Saturday, May 12, 2018

Fences—Portland Playhouse—NE Portland





Ole Blue, Shadows and Substance

     This powerful August Wilson drama is directed by Lou Bellamy.  It is playing at their site, 602 NE Prescott St. (free parking lot two blocks North on 6th), through June 10th.  For more information, go to their site at www.portlandplayhouse.org or call 503-488-5822.

     Thoreau famously said that we lead lives of “quiet desperation,” and so it is here.  But we all don’t have a Walden Pond to escape to, as he did, where one can sort things out.  But, if inner demons eat at you and the Past haunts you, then no amount of solace will save you.  So, Troy, stifled by his dreams, the only way out is to keep swinging, lashing out until the final inning, when the horn is blown, and the game is over, and your score is tallied as to wins and losses.
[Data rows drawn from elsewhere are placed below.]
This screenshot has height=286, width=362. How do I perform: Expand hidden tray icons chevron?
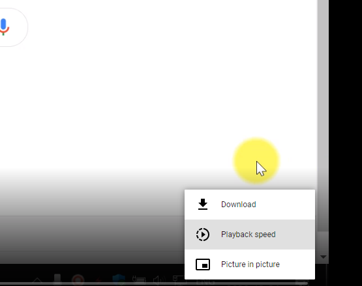[x=37, y=280]
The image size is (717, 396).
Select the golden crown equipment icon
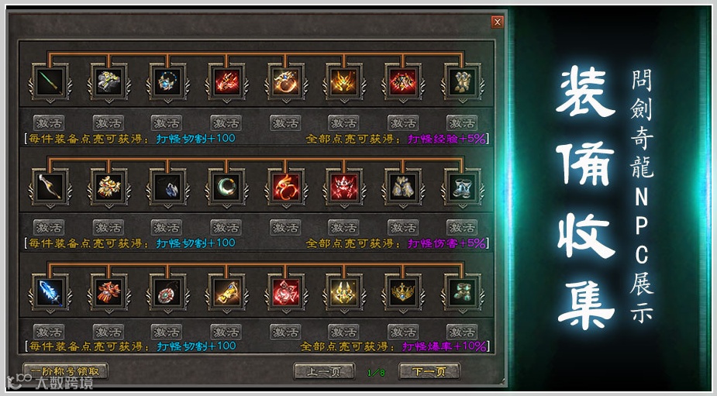point(403,293)
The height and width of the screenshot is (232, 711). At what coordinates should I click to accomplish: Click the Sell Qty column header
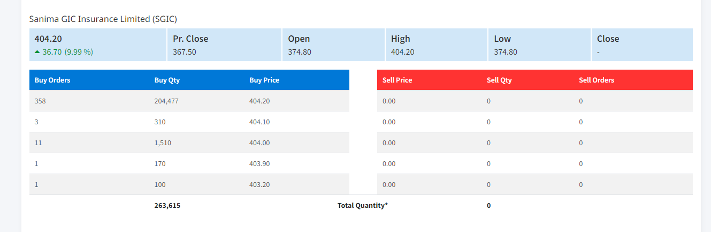point(499,80)
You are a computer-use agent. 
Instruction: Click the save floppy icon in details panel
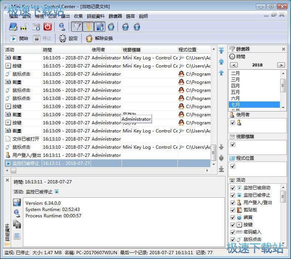coord(17,202)
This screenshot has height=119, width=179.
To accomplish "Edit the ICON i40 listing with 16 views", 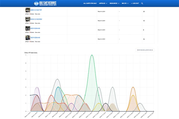I will (x=27, y=41).
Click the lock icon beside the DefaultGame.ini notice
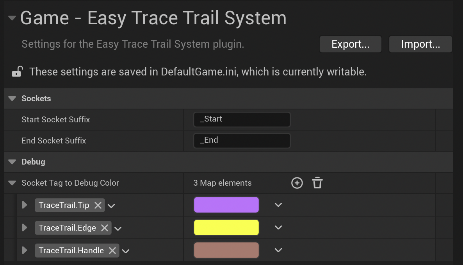Screen dimensions: 463x265 (x=17, y=72)
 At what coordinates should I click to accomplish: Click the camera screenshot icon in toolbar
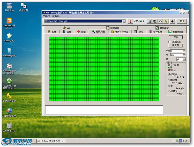(160, 21)
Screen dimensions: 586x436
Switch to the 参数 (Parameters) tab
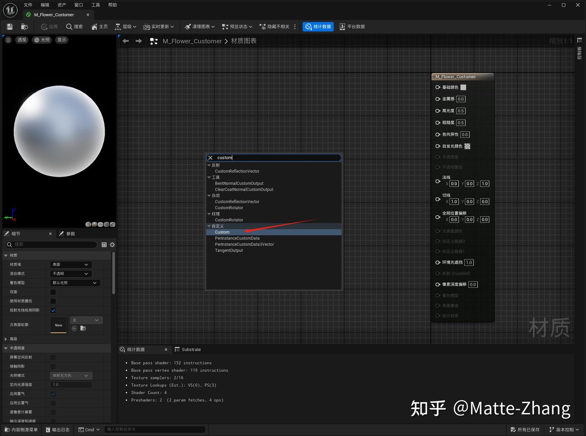pyautogui.click(x=67, y=233)
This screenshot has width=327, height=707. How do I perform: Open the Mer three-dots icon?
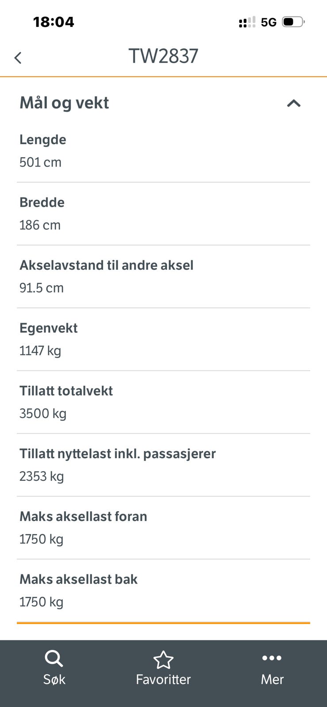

     Troy (Lester Purry), a middle-aged man in Philly in about the mid-fifties, seems to have a tiger by its tail, but who is wagging whom.  He is a failed baseball player who earns a living by picking up garbage for the Sanitation Dept.  His best friend for many years, Bono (Bryant Bentley), works along beside him.  Their daily routine after work consists of having a snort, bragging about their prowess with women and heading down to the local dive for checkers or to watch “the game.”

     Rose (Erika LaVonn) is his ever-faithful, strong-willed wife, who tolerates his excesses and loves him all the more, all these many years.  Cory (La’ Tevin Alexander) is their teenage son on the verge of getting a football scholarship to college but shirks his duties at home.  One of which is to help his Dad build a fence around their house, which seems to be a never-ending project.

     Troy also has a son, Lyons (Seth Rue), from a former marriage, who is a jazz musician at nights in clubs which, according to Troy, is not a “real” job but a distraction.  And then there is Gabriel (Bobby Bermea), Troy’s mentally-challenged brother, having a steel plate in his head from a war injury.  Gab has his own unique way of dealing with the world and has his horn at the ready to announce the end of the world, when his buddy, St. Peter, gives him the signal.

     This is the cast, shy one character, Raynell (Imani Hill or Serelle Strickland, alternating the role) a little girl who will appear near the end.  The stage is set, the spring wound tight for the conflicts, confrontations and confessions of these struggling, wounded souls in their mini-America.  Here there be roars from this Pride and echoes from it that may spell a better tomorrows.  Really can’t tell you more, as Wilson’s masterful storytelling style and explosive dialogue does it so much better.

     Bellamy is the perfect choice for director, having known Wilson himself and having played Troy, too.  His use and balance of the characters on the stage, as well as his intimate understanding of the material, shows to powerful advantage in this production, as it teeters between all out rages then, when the storm is quelled, lulls you in the quieter moments.  A master directing a masterpiece!

     The set (designer, Daniel Meeker, a veteran of many productions) is so realistic, you feel you could walk upon it and be transported back in time.  The cast is the best I’ve seen in the many Wilson plays I have witnessed.  Standing out among the best is Bermea, always exceptional in any theatre project he undertakes, as the troubled brother, balancing beautifully humor with sadness; LaVonn, as the dutiful wife, who matches Troy expertly in power when maligned; and Purry, as the focus character, who is a true anti-hero, that you despise, feel sorry for and empathized with, often at the same time.  A crowning performance among many Royalty!

I highly recommend this production, it’s not to be missed, as it’s one of the finest in the NW.  If you do choose to see it, please tell them Dennis sent you.